A
Bíblia é um drama mundano e o mundo é uma parábola religiosa.
–– Marc
Chagall (1887-1985). ........... |
Arte e Religião sempre estiveram muito próximas –
desde o mais remoto da experiência humana. É desta constatação
que parte Walter Benjamin em seu ensaio fundamental “A obra de arte
na época de sua reprodutibilidade técnica”, publicado pela
primeira vez em 1936, para destacar que as mais antigas obras de arte
surgiram a serviço de um ritual, inicialmente mágico, e depois
religioso. Benjamin, passo a passo com importantes historiadores e
filósofos dos últimos séculos, aponta que as relações entre Arte
e Religião conduziram a vida em sociedade em uma simbiose por vezes
implacável, fortalecida em momentos capitais como o Renascimento e,
posteriormente, com o Barroco.
Arte e Religião também se fundem nas obras-primas de
alguns dos grandes artistas no último século – com um
florescimento dos mais especiais na obra de Marc Chagall,
um dos artistas incomparáveis do século 20. Considerado por muitos o
maior de todos os mestres da cor na Arte Moderna, pintor, ceramista,
gravurista, artista gráfico, desenhista e com uma trajetória que
sempre buscou novos suportes e formatos para a arte, Chagall está
recebendo uma grande celebração na Espanha com a abertura de uma
mostra retrospectiva inédita sobre sua extensa obra com temática de inspiração
religiosa.
Intitulada “Chagall. Divino y Humano”, a exposição
está aberta ao público na Fundação Canal (veja link para uma
visita virtual no final deste artigo), em Madri, reunindo mais de uma
centena de obras originais em técnicas de litografia, xilogravura e
gravura, incluindo obras sobre papel, criadas entre as décadas de
1940 e 1980. Com curadoria a cargo de Ann-Katrin Hann, conservadora
chefe do museu Pablo Picasso de Münster, que tem sede na Alemanha e
de onde vêm muitas das obras reunidas na exposição, “Chagall.

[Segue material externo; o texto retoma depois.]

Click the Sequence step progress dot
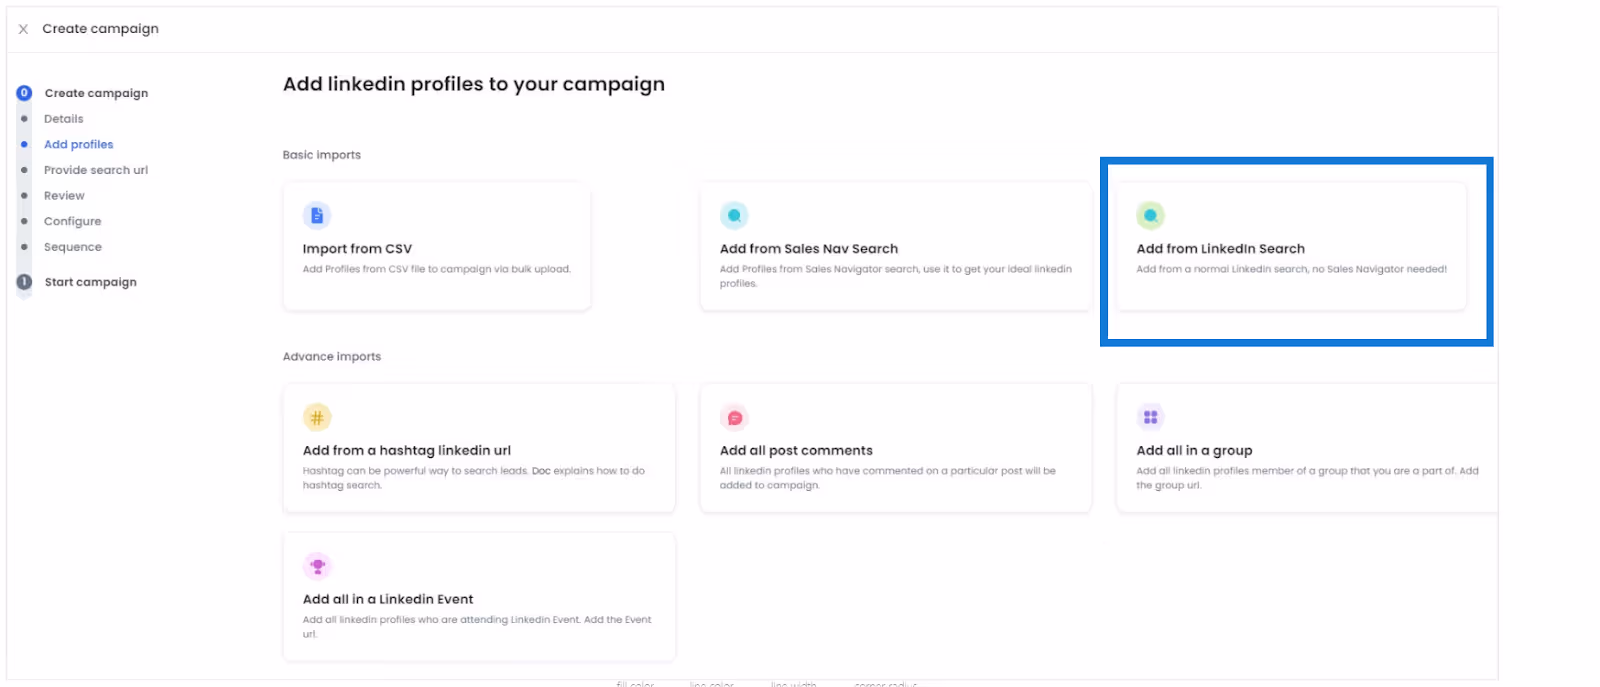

Divino y Humano” lança luzes sobre esta que talvez seja a parte
mais evidente e também menos estudada sobre o grande mestre da cor.
Judeu da Bielorrússia
Sempre lembrado e homenageado por sua pintura de formas alegóricas e multicoloridas em óleo sobre tela, Marc Chagall
também merece lugar de destaque entre os principais artistas
gráficos do século 20 – como comprova o recorte temático sobre
suas obras-primas de inspiração religiosa reunidas em Madri. Com
frequência rotulado como “surrealista”, por conta de sua obra
difícil de classificar, só comparável a outros grandes mestres e
pontuada de referências oníricas, Chagall nasceu em Vitebsk, nordeste da Bielorrússia, no antigo Império da Rússia, em uma
família de fortes tradições judaicas – detalhe biográfico que
ilumina a interface religiosa tão presente em sua obra.

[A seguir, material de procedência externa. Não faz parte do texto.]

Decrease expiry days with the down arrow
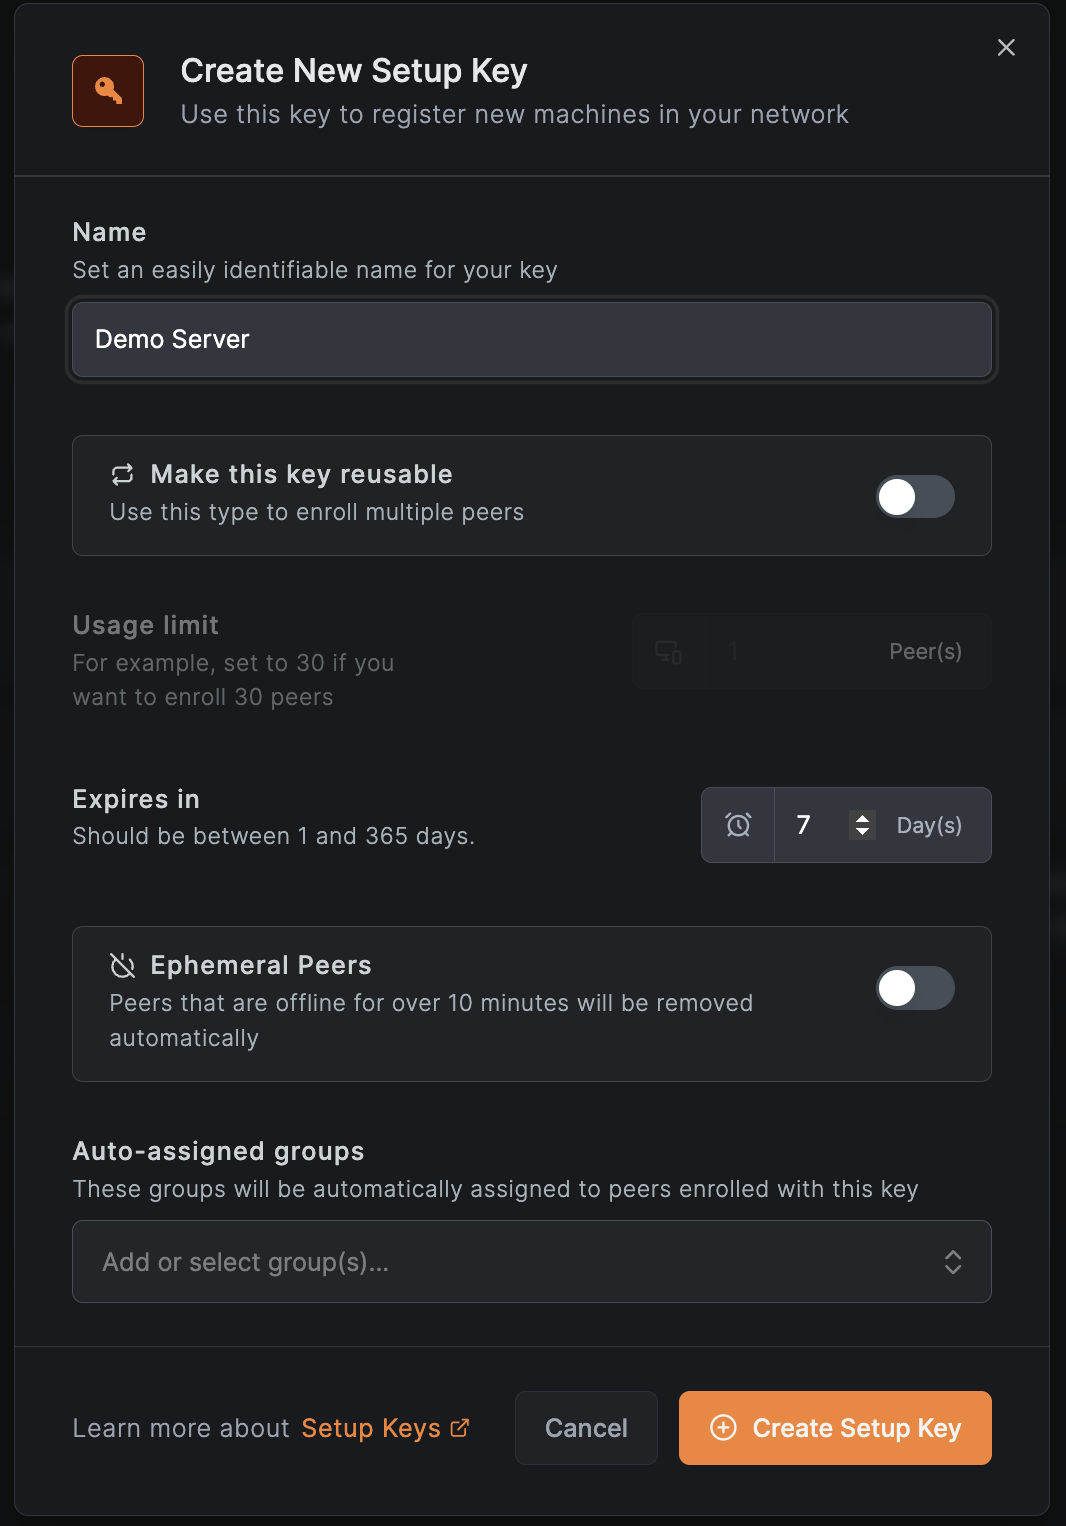point(862,832)
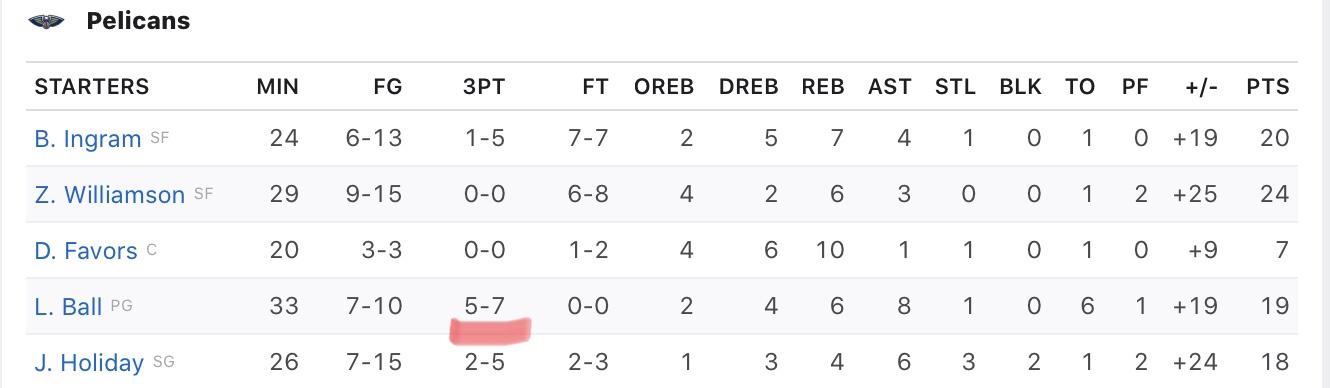The image size is (1330, 388).
Task: Click the MIN column header
Action: [x=277, y=87]
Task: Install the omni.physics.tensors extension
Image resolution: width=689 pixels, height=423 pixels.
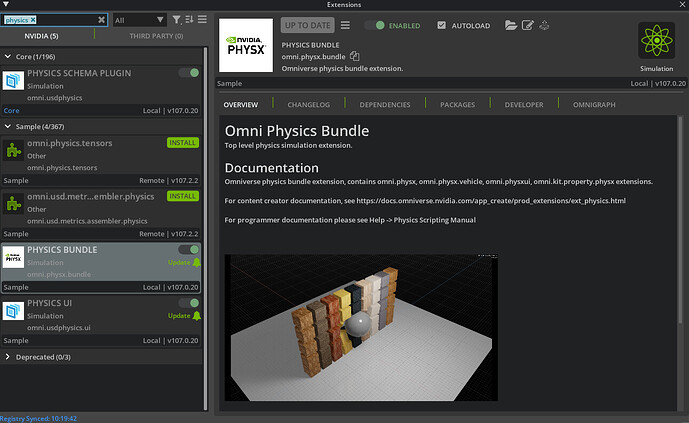Action: click(183, 144)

Na juventude, uma década antes da Revolução Russa de
1917, Marc Chagall era um aluno dedicado e promissor da tradicional
Academia de Arte de São Petersburgo quando uma bolsa de estudos para
duas semanas em Paris mudou radicalmente o destino. Na capital da
França, depois de entrar em contato com os artistas e escritores das
vanguardas, Chagall decidiu não retornar à Rússia no prazo
previsto. Encantado com as experiências radicais dos movimentos
modernistas e com a vida boêmia de Montmartre, permaneceu por anos
em Paris, onde tornou-se amigo de nomes como Picasso, Kandinsky,
Cendrars, Modigliani e, especialmente, Guillaume Apollinaire.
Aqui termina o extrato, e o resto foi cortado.